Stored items
——

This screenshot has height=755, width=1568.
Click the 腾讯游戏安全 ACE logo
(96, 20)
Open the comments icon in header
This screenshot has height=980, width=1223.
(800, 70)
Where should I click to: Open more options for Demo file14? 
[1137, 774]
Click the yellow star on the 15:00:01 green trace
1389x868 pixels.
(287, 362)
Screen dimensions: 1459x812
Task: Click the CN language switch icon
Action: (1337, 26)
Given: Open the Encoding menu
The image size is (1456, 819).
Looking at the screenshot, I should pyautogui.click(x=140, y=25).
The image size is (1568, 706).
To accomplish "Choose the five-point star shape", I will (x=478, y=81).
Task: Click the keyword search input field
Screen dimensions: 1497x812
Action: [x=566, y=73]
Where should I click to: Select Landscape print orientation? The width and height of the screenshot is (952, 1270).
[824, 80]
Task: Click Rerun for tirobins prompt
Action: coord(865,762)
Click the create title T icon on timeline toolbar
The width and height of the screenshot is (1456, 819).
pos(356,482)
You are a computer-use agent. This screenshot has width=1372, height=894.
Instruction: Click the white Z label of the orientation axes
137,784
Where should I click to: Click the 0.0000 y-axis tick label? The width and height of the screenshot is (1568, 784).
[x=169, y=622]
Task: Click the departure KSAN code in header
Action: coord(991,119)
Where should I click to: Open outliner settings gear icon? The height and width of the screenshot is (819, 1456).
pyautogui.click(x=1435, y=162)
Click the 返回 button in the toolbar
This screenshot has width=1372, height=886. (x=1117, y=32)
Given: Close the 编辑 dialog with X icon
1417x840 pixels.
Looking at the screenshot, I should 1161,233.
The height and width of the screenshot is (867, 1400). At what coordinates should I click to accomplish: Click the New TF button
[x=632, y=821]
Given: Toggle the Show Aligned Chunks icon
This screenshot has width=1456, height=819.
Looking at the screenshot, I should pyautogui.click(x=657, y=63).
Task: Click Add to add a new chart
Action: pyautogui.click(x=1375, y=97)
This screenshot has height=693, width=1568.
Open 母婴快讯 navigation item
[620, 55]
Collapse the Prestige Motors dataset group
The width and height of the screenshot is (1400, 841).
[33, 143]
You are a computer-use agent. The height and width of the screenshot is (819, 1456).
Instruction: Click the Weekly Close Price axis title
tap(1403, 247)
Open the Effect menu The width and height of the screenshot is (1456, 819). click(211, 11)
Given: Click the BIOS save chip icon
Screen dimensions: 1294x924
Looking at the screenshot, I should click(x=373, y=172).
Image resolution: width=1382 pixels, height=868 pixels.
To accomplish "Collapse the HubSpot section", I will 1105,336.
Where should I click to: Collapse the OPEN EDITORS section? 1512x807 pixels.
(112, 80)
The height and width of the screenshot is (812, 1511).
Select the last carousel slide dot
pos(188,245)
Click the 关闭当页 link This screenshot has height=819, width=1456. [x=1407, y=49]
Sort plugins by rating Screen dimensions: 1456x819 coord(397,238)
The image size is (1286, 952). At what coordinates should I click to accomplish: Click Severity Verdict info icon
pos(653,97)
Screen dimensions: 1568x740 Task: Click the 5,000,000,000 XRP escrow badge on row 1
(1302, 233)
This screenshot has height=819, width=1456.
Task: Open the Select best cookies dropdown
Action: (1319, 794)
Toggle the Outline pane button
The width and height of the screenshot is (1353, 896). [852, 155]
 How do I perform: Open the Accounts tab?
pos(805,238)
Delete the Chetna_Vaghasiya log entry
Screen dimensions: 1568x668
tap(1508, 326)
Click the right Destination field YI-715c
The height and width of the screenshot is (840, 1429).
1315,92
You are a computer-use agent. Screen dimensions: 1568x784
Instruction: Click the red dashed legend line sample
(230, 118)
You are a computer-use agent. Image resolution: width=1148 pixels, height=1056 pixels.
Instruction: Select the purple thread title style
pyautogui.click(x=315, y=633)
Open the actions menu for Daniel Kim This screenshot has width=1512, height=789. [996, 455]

——

[Assignment] Exactly as written, copy out all the entries above.

[Exercise answer]
This screenshot has height=755, width=1568.
Click the 腾讯游戏安全 ACE logo
(96, 20)
Open the comments icon in header
This screenshot has height=980, width=1223.
(800, 70)
Where should I click to: Open more options for Demo file14? 
[1137, 774]
Click the yellow star on the 15:00:01 green trace
1389x868 pixels.
(287, 362)
Screen dimensions: 1459x812
Task: Click the CN language switch icon
Action: (1337, 26)
Given: Open the Encoding menu
The image size is (1456, 819).
Looking at the screenshot, I should pyautogui.click(x=140, y=25).
The image size is (1568, 706).
To accomplish "Choose the five-point star shape", I will (x=478, y=81).
Task: Click the keyword search input field
Screen dimensions: 1497x812
Action: [x=566, y=73]
Where should I click to: Select Landscape print orientation? The width and height of the screenshot is (952, 1270).
[824, 80]
Task: Click Rerun for tirobins prompt
Action: coord(865,762)
Click the create title T icon on timeline toolbar
The width and height of the screenshot is (1456, 819).
pos(356,482)
You are a computer-use agent. This screenshot has width=1372, height=894.
Instruction: Click the white Z label of the orientation axes
137,784
Where should I click to: Click the 0.0000 y-axis tick label? The width and height of the screenshot is (1568, 784).
[x=169, y=622]
Task: Click the departure KSAN code in header
Action: coord(991,119)
Where should I click to: Open outliner settings gear icon? The height and width of the screenshot is (819, 1456).
pyautogui.click(x=1435, y=162)
Click the 返回 button in the toolbar
This screenshot has width=1372, height=886. (x=1117, y=32)
Given: Close the 编辑 dialog with X icon
1417x840 pixels.
Looking at the screenshot, I should 1161,233.
The height and width of the screenshot is (867, 1400). At what coordinates should I click to accomplish: Click the New TF button
[x=632, y=821]
Given: Toggle the Show Aligned Chunks icon
This screenshot has width=1456, height=819.
Looking at the screenshot, I should pyautogui.click(x=657, y=63).
Task: Click Add to add a new chart
Action: pyautogui.click(x=1375, y=97)
This screenshot has height=693, width=1568.
Open 母婴快讯 navigation item
[620, 55]
Collapse the Prestige Motors dataset group
The width and height of the screenshot is (1400, 841).
[33, 143]
You are a computer-use agent. The height and width of the screenshot is (819, 1456).
Instruction: Click the Weekly Close Price axis title
tap(1403, 247)
Open the Effect menu The width and height of the screenshot is (1456, 819). click(211, 11)
Given: Click the BIOS save chip icon
Screen dimensions: 1294x924
Looking at the screenshot, I should click(x=373, y=172).
Image resolution: width=1382 pixels, height=868 pixels.
To accomplish "Collapse the HubSpot section", I will 1105,336.
Where should I click to: Collapse the OPEN EDITORS section? 1512x807 pixels.
(112, 80)
The height and width of the screenshot is (812, 1511).
Select the last carousel slide dot
pos(188,245)
Click the 关闭当页 link This screenshot has height=819, width=1456. [x=1407, y=49]
Sort plugins by rating Screen dimensions: 1456x819 coord(397,238)
The image size is (1286, 952). At what coordinates should I click to accomplish: Click Severity Verdict info icon
pos(653,97)
Screen dimensions: 1568x740 Task: Click the 5,000,000,000 XRP escrow badge on row 1
(1302, 233)
This screenshot has height=819, width=1456.
Task: Open the Select best cookies dropdown
Action: (1319, 794)
Toggle the Outline pane button
The width and height of the screenshot is (1353, 896). [852, 155]
 How do I perform: Open the Accounts tab?
pos(805,238)
Delete the Chetna_Vaghasiya log entry
Screen dimensions: 1568x668
tap(1508, 326)
Click the right Destination field YI-715c
The height and width of the screenshot is (840, 1429).
1315,92
You are a computer-use agent. Screen dimensions: 1568x784
Instruction: Click the red dashed legend line sample
(230, 118)
You are a computer-use agent. Image resolution: width=1148 pixels, height=1056 pixels.
Instruction: Select the purple thread title style
pyautogui.click(x=315, y=633)
Open the actions menu for Daniel Kim This screenshot has width=1512, height=789. [996, 455]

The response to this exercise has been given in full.